» DATASET RECORDS
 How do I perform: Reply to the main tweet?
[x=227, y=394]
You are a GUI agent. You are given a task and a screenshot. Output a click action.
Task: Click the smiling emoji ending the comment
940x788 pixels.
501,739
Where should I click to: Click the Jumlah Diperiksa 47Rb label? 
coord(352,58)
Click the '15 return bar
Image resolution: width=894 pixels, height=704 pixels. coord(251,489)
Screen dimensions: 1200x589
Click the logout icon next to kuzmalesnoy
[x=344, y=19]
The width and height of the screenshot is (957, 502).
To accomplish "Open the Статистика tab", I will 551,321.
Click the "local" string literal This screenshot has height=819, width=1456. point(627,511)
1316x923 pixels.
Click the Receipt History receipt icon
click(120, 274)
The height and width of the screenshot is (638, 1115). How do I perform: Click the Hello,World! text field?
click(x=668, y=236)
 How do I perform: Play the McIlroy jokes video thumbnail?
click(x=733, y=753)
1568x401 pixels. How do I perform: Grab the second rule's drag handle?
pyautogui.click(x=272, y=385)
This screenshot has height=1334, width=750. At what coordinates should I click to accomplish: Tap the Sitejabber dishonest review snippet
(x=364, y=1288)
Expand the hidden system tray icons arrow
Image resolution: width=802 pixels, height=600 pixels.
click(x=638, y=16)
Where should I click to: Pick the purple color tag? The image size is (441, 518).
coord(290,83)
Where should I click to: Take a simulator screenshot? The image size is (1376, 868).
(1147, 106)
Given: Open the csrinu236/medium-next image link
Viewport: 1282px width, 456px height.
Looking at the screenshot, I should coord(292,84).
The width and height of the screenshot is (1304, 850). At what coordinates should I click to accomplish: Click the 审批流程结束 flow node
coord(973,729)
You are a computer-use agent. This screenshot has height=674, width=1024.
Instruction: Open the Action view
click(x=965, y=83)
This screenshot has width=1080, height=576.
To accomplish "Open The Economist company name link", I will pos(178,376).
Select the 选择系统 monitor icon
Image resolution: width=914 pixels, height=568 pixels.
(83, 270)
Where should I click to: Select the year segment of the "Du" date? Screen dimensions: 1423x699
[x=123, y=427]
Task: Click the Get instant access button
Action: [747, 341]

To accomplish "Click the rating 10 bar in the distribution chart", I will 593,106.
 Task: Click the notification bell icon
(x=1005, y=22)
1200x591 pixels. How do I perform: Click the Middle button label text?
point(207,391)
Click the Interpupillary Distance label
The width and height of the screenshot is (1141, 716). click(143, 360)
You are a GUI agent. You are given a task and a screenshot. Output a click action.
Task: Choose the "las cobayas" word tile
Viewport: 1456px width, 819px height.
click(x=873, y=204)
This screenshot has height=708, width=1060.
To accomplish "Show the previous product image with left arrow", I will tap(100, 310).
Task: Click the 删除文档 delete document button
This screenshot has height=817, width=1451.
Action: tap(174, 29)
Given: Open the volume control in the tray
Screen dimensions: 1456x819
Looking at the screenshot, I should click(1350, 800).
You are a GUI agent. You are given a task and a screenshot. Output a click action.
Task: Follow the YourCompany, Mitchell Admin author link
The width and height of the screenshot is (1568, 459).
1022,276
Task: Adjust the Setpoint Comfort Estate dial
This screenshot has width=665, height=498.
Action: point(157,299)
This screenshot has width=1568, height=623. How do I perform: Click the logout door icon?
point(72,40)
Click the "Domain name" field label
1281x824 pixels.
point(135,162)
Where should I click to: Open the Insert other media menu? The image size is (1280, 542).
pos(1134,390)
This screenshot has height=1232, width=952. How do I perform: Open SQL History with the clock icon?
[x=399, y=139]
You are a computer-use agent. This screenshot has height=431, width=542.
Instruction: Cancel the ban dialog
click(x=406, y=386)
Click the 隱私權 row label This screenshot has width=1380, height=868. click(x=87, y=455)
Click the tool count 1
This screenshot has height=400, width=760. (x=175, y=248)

» TASK
Copy all of the records above verbatim, line for line.

» REPLY
 How do I perform: Reply to the main tweet?
[x=227, y=394]
You are a GUI agent. You are given a task and a screenshot. Output a click action.
Task: Click the smiling emoji ending the comment
940x788 pixels.
501,739
Where should I click to: Click the Jumlah Diperiksa 47Rb label? 
coord(352,58)
Click the '15 return bar
Image resolution: width=894 pixels, height=704 pixels. coord(251,489)
Screen dimensions: 1200x589
Click the logout icon next to kuzmalesnoy
[x=344, y=19]
The width and height of the screenshot is (957, 502).
To accomplish "Open the Статистика tab", I will 551,321.
Click the "local" string literal This screenshot has height=819, width=1456. point(627,511)
1316x923 pixels.
Click the Receipt History receipt icon
click(120, 274)
The height and width of the screenshot is (638, 1115). How do I perform: Click the Hello,World! text field?
click(x=668, y=236)
 How do I perform: Play the McIlroy jokes video thumbnail?
click(x=733, y=753)
1568x401 pixels. How do I perform: Grab the second rule's drag handle?
pyautogui.click(x=272, y=385)
This screenshot has height=1334, width=750. At what coordinates should I click to accomplish: Tap the Sitejabber dishonest review snippet
(x=364, y=1288)
Expand the hidden system tray icons arrow
Image resolution: width=802 pixels, height=600 pixels.
click(x=638, y=16)
Where should I click to: Pick the purple color tag? The image size is (441, 518).
coord(290,83)
Where should I click to: Take a simulator screenshot? The image size is (1376, 868).
(1147, 106)
Given: Open the csrinu236/medium-next image link
Viewport: 1282px width, 456px height.
Looking at the screenshot, I should coord(292,84).
The width and height of the screenshot is (1304, 850). At what coordinates should I click to accomplish: Click the 审批流程结束 flow node
coord(973,729)
You are a computer-use agent. This screenshot has height=674, width=1024.
Instruction: Open the Action view
click(x=965, y=83)
This screenshot has width=1080, height=576.
To accomplish "Open The Economist company name link", I will pos(178,376).
Select the 选择系统 monitor icon
Image resolution: width=914 pixels, height=568 pixels.
(83, 270)
Where should I click to: Select the year segment of the "Du" date? Screen dimensions: 1423x699
[x=123, y=427]
Task: Click the Get instant access button
Action: [747, 341]

To accomplish "Click the rating 10 bar in the distribution chart", I will 593,106.
 Task: Click the notification bell icon
(x=1005, y=22)
1200x591 pixels. How do I perform: Click the Middle button label text?
point(207,391)
Click the Interpupillary Distance label
The width and height of the screenshot is (1141, 716). click(143, 360)
You are a GUI agent. You are given a task and a screenshot. Output a click action.
Task: Choose the "las cobayas" word tile
Viewport: 1456px width, 819px height.
click(x=873, y=204)
This screenshot has height=708, width=1060.
To accomplish "Show the previous product image with left arrow", I will tap(100, 310).
Task: Click the 删除文档 delete document button
This screenshot has height=817, width=1451.
Action: tap(174, 29)
Given: Open the volume control in the tray
Screen dimensions: 1456x819
Looking at the screenshot, I should click(1350, 800).
You are a GUI agent. You are given a task and a screenshot. Output a click action.
Task: Follow the YourCompany, Mitchell Admin author link
The width and height of the screenshot is (1568, 459).
1022,276
Task: Adjust the Setpoint Comfort Estate dial
This screenshot has width=665, height=498.
Action: point(157,299)
This screenshot has width=1568, height=623. How do I perform: Click the logout door icon?
point(72,40)
Click the "Domain name" field label
1281x824 pixels.
point(135,162)
Where should I click to: Open the Insert other media menu? The image size is (1280, 542).
pos(1134,390)
This screenshot has height=1232, width=952. How do I perform: Open SQL History with the clock icon?
[x=399, y=139]
You are a computer-use agent. This screenshot has height=431, width=542.
Instruction: Cancel the ban dialog
click(x=406, y=386)
Click the 隱私權 row label This screenshot has width=1380, height=868. click(x=87, y=455)
Click the tool count 1
This screenshot has height=400, width=760. (x=175, y=248)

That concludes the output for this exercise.